Pointing data for screenshots:
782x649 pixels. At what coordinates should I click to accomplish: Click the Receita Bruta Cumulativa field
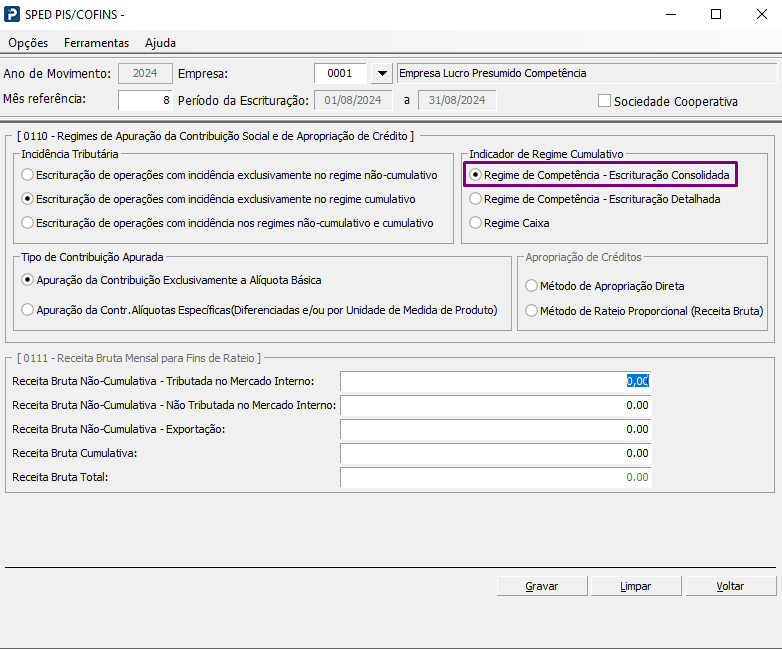(495, 453)
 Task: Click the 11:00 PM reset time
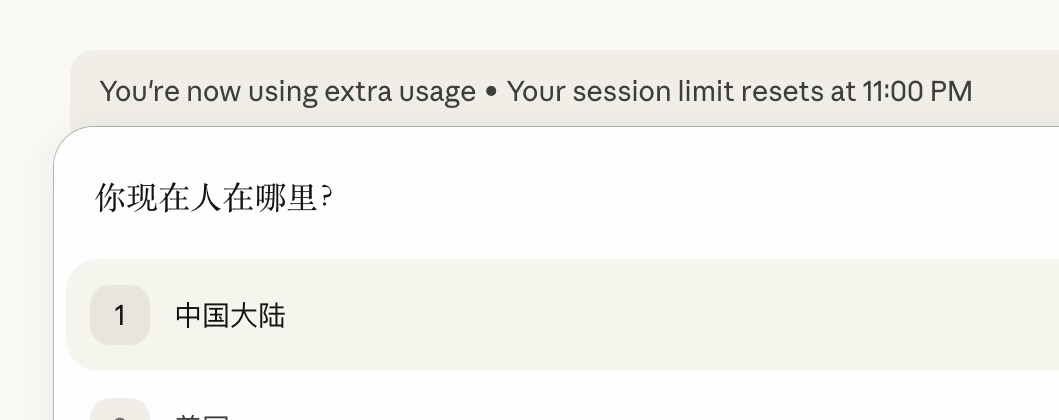point(916,92)
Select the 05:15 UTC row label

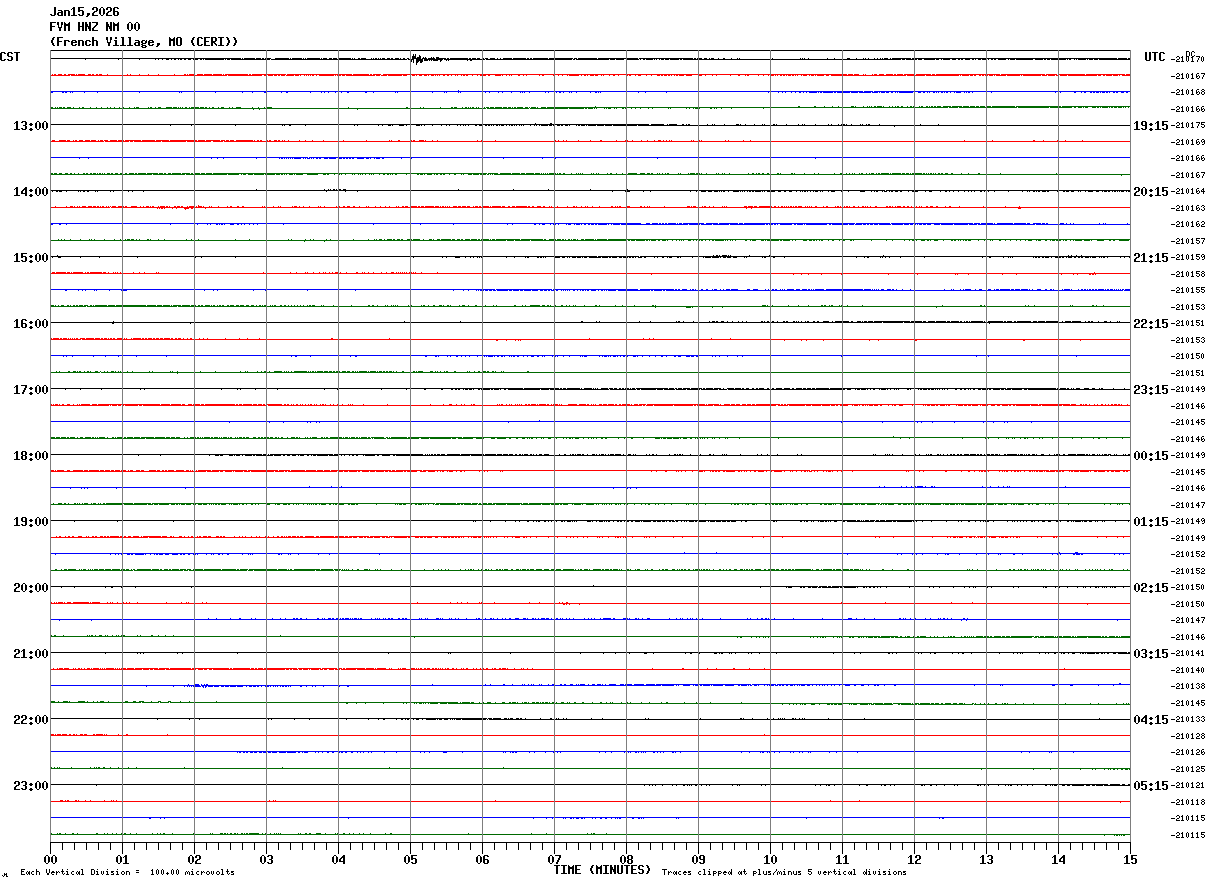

Exercise requirements - Find every line in the records that contains the word "Click", matching case exactly, and copy each of those lines.

Problem solution -
782x649 pixels. At what coordinates should I click to accomplish: Click the Receita Bruta Cumulativa field
 Task: Click the 11:00 PM reset time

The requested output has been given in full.